Kami berbincang ini itu, bertukar cerita. Catch up dan update cerita baru mengenai keseharian cita dan kehidupan cinta kami selama dipisahkan jarak. Dia masih pribadi atraktif menyenangkan, seperti dulu saya mengenalnya. Tapi bukan manusia namanya kalau nggak dinamis. Ada juga hal yang berubah dari dia. Arah pembicaraannya sekarang lain. Apa apa akan dia kaitkan ke deskripsi material. Saat membandingkan beberapa kesempatan, dia akan berbicara mengenai nominal rupiah (atau kadang dolar) keuntungan masing-masing kesempatan itu. Saat memberi advice kepada saya, deskripsi untung rugi dari setiap advice nyaris menyerempet selalu kepada "berapa-banyak-uang-yang-dikeluarkan/dihasilkan-dari-melakukan/tidak melakukan-itu". Tanpa memikirkan dampak sosialnya terhadap pihak lain. Terus terang saya agak kecewa dengan kecerdasan baru-nya itu.

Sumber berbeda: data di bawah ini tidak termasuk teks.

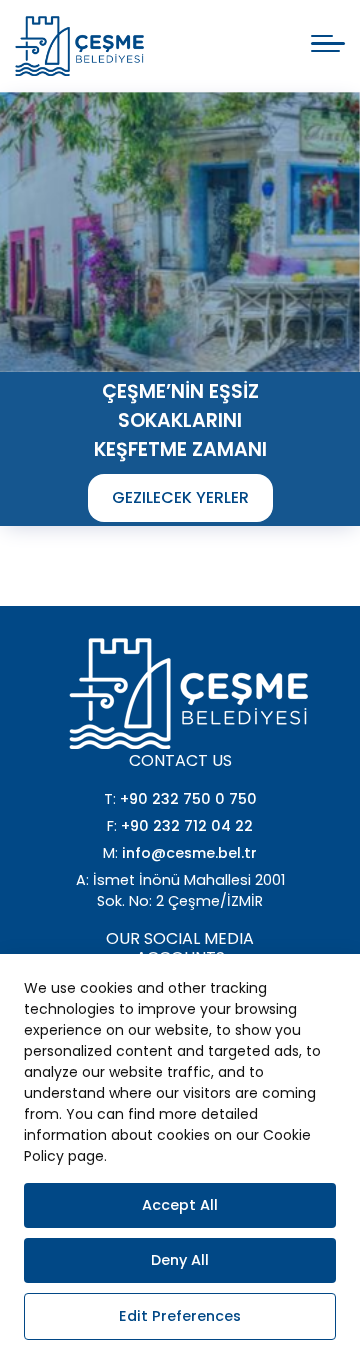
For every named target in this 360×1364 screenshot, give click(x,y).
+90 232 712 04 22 (187, 826)
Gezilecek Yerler (180, 497)
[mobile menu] (328, 43)
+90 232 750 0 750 (188, 799)
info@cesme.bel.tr (189, 853)
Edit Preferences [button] (180, 1316)
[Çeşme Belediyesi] (79, 46)
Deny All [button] (180, 1260)
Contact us (180, 760)
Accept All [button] (180, 1205)
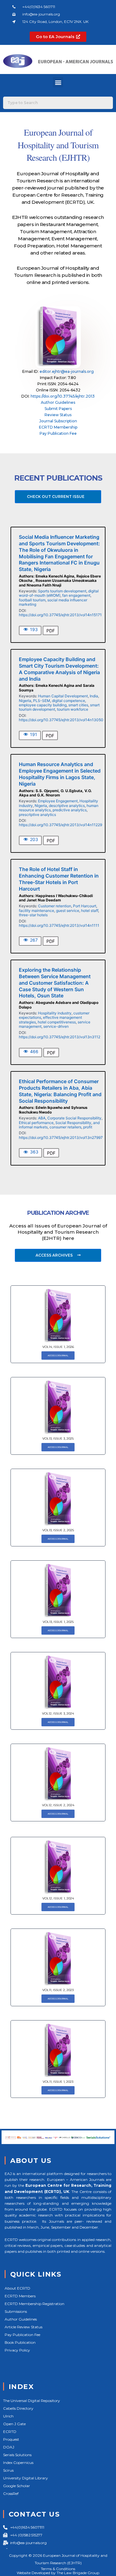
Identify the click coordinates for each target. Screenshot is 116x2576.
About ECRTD (17, 2288)
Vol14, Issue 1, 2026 (58, 1347)
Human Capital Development (63, 696)
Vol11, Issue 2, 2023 (58, 1990)
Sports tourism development (62, 591)
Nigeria (25, 700)
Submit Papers (58, 408)
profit (87, 1127)
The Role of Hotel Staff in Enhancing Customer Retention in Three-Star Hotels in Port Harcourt (59, 878)
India (94, 696)
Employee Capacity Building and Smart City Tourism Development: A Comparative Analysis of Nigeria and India (59, 669)
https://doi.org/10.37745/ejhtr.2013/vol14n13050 (61, 719)
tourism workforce (72, 709)
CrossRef (11, 2493)
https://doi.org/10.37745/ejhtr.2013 (63, 396)
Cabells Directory (18, 2408)
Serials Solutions (17, 2454)
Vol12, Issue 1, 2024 (58, 1898)
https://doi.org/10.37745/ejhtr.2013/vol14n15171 (60, 614)
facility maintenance (36, 910)
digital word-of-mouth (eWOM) (59, 593)
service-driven (56, 1026)
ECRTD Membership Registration (34, 2303)
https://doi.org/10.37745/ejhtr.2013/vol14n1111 (59, 925)
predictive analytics (70, 810)
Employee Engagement (58, 801)
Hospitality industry (54, 1013)
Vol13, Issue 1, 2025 (58, 1622)
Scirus (8, 2470)
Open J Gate (14, 2423)
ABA (41, 1118)
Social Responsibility (73, 1122)
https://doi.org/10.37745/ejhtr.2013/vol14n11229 (60, 824)
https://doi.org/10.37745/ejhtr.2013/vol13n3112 (59, 1037)
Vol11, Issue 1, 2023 (58, 2082)
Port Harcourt (84, 906)
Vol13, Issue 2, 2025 (58, 1530)
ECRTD (9, 2431)
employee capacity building (43, 705)
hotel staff (89, 910)
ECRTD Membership (58, 427)
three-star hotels (33, 915)
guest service (67, 910)
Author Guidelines (58, 402)
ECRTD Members (20, 2296)
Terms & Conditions (58, 2568)
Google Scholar (16, 2485)
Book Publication (20, 2342)
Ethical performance (36, 1122)
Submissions (16, 2311)
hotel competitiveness (57, 1022)
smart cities (78, 705)
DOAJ (8, 2447)
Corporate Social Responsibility (74, 1118)
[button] (58, 82)
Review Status (58, 414)
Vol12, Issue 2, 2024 (58, 1805)
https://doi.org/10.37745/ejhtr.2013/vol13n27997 (61, 1137)
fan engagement (76, 595)
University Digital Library (25, 2478)
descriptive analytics (67, 805)
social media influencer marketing (53, 602)
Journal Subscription (58, 421)
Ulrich (8, 2416)
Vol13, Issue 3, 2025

"Girl, you've change a lot."
"Really?"
"Saya nyaris gak bisa lihat gairah idealisme khas 'kamu', berjuang pake hati."
"Masa?!"
"All you talk about now is money money money. Kamu yang dulu sederhana, hatinya lembut, gak bisa lihat orang lain susah. Apalagi orang miskin."
"I'm happier with my new life. In some level, I realize that my idealism, our idealism, is stupid. Kita akan tergilas kalau terus menjalani kehidupan bagaikan berada di negara ideal.Malah nantinya gak akan bisa berbuat apa apa untuk siapa siapa sama sekali"
"I'm happy for you. Tapi saya cuma merasa, pemikiran baru berorientasi nilai material kamu itu ... Frankly ... Agak dangkal"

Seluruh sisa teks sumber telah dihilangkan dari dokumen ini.